Tuesday, December 12, 2006

It ain't christmas until someone starts bleeding

Most stories start "it was a day like any other."


This is not one of those stories.

Saturday morning I found myself in a nightmare. Literally, a nightmare. In my dream, I woke up having to go to the bathroom. I get out of bed, head to the bathroom, lift up the seat......only to find that my tennis shoes have been thrown into the crapper. I figure Rachel's playing a joke on me. So I head to the other bathroom. There, I find our plunger and garbage can balanced precariously atop the toilet. Now I'm mad. "Rachel!" I scream. "What's the big idea?" Rachel looks at me with a look of total confusion. At this point the only thought that enters my mind is that it must be a ghost.

Just then, Rachel woke up to see me twitching in my sleep. Realizing that I was dreaming, she lightly touched my back. I, still asleep, think that it is the toilet ghost, so I jump like someone shot me, scaring Rachel half to death and damn near knocking myself out of bed. Good morning to you too!

Saturday was also the annual Starker Forests Tree hunt. It really helps to have a relative in the tree game this time of year. We just go out on some forest land, chop down a tree, throw it on a one-ton truck, and a few hours later it's delivered right to your doorstep. Oh, and there's a hot dog roast and we make s'mores and sing christmas carols too. It's a great time.

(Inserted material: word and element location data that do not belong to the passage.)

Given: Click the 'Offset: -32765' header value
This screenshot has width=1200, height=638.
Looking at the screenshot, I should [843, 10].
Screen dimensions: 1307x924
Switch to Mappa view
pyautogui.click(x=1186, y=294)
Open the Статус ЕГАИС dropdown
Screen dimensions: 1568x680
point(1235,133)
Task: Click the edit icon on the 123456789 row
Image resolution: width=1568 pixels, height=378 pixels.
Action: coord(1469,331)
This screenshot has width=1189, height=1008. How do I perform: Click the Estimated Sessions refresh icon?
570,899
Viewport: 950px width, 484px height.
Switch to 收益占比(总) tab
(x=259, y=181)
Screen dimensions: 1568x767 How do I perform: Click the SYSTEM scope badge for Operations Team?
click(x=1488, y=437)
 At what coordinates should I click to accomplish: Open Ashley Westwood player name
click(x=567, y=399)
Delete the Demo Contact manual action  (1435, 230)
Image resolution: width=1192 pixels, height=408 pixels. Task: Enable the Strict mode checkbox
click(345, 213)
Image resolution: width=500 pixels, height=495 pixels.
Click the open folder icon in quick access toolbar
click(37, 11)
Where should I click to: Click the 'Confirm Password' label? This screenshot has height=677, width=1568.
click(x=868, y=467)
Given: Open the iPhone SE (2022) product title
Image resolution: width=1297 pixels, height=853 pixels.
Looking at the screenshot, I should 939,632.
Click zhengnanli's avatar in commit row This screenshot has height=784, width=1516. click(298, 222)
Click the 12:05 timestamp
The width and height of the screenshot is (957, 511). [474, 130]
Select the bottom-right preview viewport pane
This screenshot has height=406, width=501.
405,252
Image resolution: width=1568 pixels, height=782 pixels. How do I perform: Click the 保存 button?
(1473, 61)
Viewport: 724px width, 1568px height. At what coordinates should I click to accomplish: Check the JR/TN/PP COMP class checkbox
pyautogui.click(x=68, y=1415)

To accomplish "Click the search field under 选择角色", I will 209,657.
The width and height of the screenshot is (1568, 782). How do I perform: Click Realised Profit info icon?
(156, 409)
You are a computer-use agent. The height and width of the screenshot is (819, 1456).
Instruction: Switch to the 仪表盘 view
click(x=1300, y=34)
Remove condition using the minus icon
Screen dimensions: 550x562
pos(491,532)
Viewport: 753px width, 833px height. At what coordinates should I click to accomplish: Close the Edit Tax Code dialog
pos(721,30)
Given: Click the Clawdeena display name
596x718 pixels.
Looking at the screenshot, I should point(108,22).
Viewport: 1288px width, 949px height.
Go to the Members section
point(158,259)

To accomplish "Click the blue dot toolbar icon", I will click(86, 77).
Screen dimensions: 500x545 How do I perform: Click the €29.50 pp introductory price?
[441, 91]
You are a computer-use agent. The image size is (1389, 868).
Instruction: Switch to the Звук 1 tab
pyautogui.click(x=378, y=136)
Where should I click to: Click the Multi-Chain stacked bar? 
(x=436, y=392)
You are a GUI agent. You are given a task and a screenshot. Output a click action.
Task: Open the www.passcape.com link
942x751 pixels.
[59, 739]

Over the years, a tradition within this tradition has sprung up. My cousins select the largest tree that can possibly fit into their parents house. Seeing how they have a 20 foot vaulted ceiling, this ends up being a rather large tree. Usually finding these trees means wandering quite a ways away from the hot dogs and carolers. This year was no different. They found a nice 18 footer at the base of a giant hill, about a quarter mile or so from camp. A quarter mile doesn't sound like a long ways...unless of course that quarter mile includes about a 200 foot rise in elevation on loose, wet dirt covered by a thick foliage of evergreens and blackberry bushes. Now it gets tricky. It takes three to four people to move the tree. The tree blocks off all view of the ground in front of you if you're behind the tree. Guaranteed someone is falling on their ass more than once. I have a nice three inch scratch on my shin from a blackberry bush that I didn't see. It sounds like a bitch, and it is. But going through this with your wife, brother, and cousins makes it fun. Though we're all sweaty, tired, bleeding and covered in tree pitch, we're laughing the entire way up the hill.

But emerging victorious from the forest with an 18 foot symbol of the season and being greeted by a fire to roast your hot dog over is what Christmas is all about to me. I wouldn't trade the blood, sweat and tears for anything. Hope you're having as much fun this holiday season as I am!